OBJECTIVE:
Can you rewrite every line of the items between the lines holding "This screenshot has height=680, width=489." and "coord(269,251)", inclusive, requests and all, and offset each coordinate number in the answers by adding 54? Give only those lines.

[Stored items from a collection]
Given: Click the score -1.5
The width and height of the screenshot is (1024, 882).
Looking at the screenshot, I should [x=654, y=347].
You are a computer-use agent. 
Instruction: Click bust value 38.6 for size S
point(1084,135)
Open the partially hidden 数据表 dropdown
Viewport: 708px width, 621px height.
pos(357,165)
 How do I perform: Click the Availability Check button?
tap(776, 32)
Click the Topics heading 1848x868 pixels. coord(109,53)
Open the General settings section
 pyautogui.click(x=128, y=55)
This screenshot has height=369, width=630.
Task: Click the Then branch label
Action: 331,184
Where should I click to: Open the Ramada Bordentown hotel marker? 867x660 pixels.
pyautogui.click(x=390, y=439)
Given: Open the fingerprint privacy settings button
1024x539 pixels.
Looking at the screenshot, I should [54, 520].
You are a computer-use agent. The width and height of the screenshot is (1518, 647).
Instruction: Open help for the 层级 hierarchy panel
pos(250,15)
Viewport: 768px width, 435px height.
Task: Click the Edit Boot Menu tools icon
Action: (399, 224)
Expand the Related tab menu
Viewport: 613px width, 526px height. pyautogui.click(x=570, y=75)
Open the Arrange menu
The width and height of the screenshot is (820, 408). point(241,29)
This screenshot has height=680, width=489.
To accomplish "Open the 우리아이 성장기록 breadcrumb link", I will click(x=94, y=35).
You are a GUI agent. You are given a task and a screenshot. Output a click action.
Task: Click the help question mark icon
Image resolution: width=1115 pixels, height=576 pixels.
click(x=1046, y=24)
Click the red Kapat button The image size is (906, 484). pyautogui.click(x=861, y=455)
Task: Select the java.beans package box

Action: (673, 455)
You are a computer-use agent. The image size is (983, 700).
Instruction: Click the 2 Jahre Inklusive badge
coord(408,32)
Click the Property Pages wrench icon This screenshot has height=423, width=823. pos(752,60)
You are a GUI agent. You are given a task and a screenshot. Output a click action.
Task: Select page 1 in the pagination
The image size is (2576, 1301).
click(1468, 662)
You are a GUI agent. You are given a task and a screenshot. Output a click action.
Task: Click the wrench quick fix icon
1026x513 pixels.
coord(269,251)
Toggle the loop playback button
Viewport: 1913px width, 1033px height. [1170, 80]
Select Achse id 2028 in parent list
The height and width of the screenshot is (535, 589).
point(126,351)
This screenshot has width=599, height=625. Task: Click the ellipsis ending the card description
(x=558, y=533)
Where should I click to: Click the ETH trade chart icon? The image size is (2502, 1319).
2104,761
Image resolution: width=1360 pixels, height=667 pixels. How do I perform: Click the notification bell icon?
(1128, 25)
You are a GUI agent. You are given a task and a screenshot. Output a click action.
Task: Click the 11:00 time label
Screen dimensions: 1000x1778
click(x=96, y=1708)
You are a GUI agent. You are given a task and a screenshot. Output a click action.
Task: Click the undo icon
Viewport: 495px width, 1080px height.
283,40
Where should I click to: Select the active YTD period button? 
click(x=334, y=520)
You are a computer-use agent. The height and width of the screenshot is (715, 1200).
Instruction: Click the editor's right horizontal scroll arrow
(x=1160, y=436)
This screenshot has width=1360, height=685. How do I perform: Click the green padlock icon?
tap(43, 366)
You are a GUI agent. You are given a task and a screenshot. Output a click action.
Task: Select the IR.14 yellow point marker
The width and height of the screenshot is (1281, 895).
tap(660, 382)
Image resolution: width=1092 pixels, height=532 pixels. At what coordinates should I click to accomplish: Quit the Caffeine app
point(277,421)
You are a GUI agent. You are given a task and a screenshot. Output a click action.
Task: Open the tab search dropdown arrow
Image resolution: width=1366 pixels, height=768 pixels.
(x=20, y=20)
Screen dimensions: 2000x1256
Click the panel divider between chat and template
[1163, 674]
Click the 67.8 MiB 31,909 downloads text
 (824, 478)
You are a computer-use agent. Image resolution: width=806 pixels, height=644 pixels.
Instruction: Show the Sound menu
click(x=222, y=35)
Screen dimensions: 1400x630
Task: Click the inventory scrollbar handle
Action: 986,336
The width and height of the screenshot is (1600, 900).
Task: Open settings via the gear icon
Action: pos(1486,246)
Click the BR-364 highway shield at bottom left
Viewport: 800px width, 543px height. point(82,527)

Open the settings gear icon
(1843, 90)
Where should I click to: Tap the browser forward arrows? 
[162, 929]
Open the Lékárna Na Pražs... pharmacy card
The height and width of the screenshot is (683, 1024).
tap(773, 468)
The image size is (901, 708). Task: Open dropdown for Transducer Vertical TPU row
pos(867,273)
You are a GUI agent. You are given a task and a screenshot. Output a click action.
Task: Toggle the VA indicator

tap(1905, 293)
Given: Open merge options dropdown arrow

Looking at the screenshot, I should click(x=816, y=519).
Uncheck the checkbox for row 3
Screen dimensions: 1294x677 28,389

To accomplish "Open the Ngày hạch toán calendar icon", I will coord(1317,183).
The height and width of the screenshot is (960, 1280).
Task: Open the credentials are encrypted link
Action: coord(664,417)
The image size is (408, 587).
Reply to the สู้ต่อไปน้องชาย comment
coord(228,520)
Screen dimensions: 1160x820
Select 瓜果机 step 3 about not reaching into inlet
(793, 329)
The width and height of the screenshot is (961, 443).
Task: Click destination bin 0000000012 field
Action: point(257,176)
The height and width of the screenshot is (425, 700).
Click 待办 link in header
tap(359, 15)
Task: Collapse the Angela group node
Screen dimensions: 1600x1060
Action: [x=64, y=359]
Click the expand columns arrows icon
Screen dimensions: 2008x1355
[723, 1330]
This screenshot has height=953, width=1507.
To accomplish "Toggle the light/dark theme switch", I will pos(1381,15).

TASK SOLUTION:
This screenshot has height=680, width=489.
To accomplish "Open the 우리아이 성장기록 breadcrumb link", I will click(x=148, y=89).
You are a GUI agent. You are given a task and a screenshot. Output a click action.
Task: Click the help question mark icon
Image resolution: width=1115 pixels, height=576 pixels.
click(x=1100, y=78)
Click the red Kapat button The image size is (906, 484). pyautogui.click(x=915, y=509)
Task: Select the java.beans package box

Action: (727, 509)
You are a computer-use agent. The image size is (983, 700).
Instruction: Click the 2 Jahre Inklusive badge
coord(462,86)
Click the Property Pages wrench icon This screenshot has height=423, width=823. pos(806,114)
You are a GUI agent. You are given a task and a screenshot. Output a click action.
Task: Select page 1 in the pagination
The image size is (2576, 1301).
click(1522, 716)
You are a GUI agent. You are given a task and a screenshot. Output a click action.
Task: Click the wrench quick fix icon
1026x513 pixels.
coord(323,305)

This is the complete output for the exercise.